From Jack Moore at The Score on October 11, 2013:

Kevin Towers was angry on Tuesday. Angry about losing, surely, as those obnoxious, rebellious, and pool-violating Dodgers surged into the National League Championship Series. But he was mostly angry about his team’s failure to enact justice on the diamond, to take matters into their own hands. He was mad, as the Arizona Sports 620 AM host put it, about his club’s lack of “cojones.” And he made it clear: the Diamondbacks are an organization that will strike back.

“If not, if you have options there’s ways to get you outta here.

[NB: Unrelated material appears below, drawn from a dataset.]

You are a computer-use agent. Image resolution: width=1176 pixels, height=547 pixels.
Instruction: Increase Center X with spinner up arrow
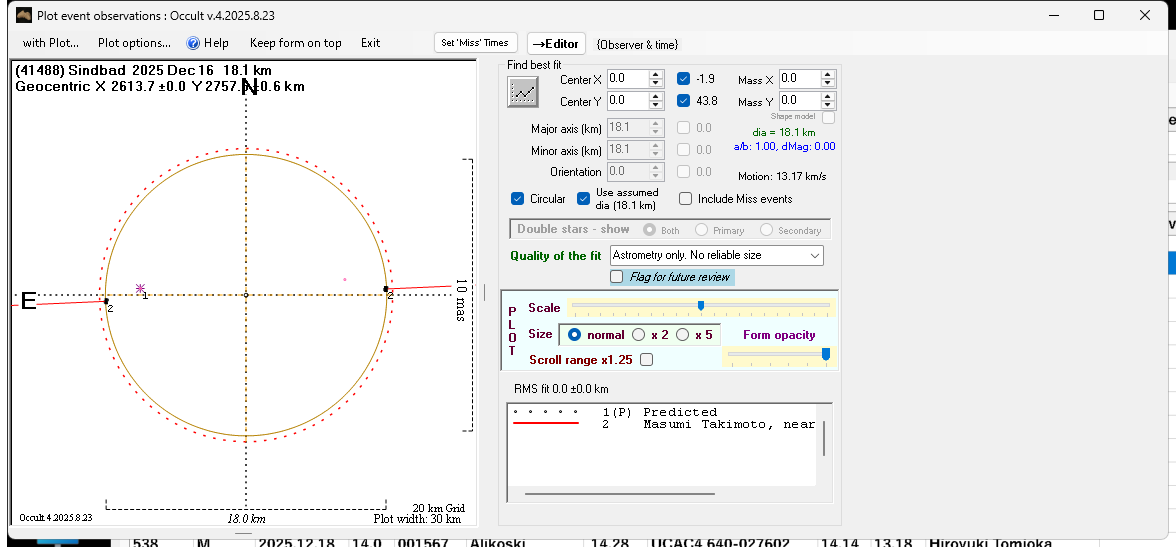click(x=656, y=75)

You don’t follow suit, or you don’t feel comfortable doing it, you probably don’t belong in a Diamondbacks uniform.”

Baseball has come a long way in the last 96 years.

When they used the term “expulsion,” [Garry] Herrman and the National Commission — the sport’s pre-commissioner governing body — were not referring to ejection. They meant expulsion from professional baseball for a period no shorter than five years, after which reinstatement could be applied for.

The National Commission was replaced in 1920 by Judge Kenesaw Mountain Landis and the official post of Commissioner of Baseball. As was typical for a man who constantly refused to confront the problems within baseball, Landis never truly addressed the bean ball. In 1932, the bean ball was “banned” according to an Associated Press report, but the penalty was severely reduced, to the point where a third offence warranted merely a month’s suspension.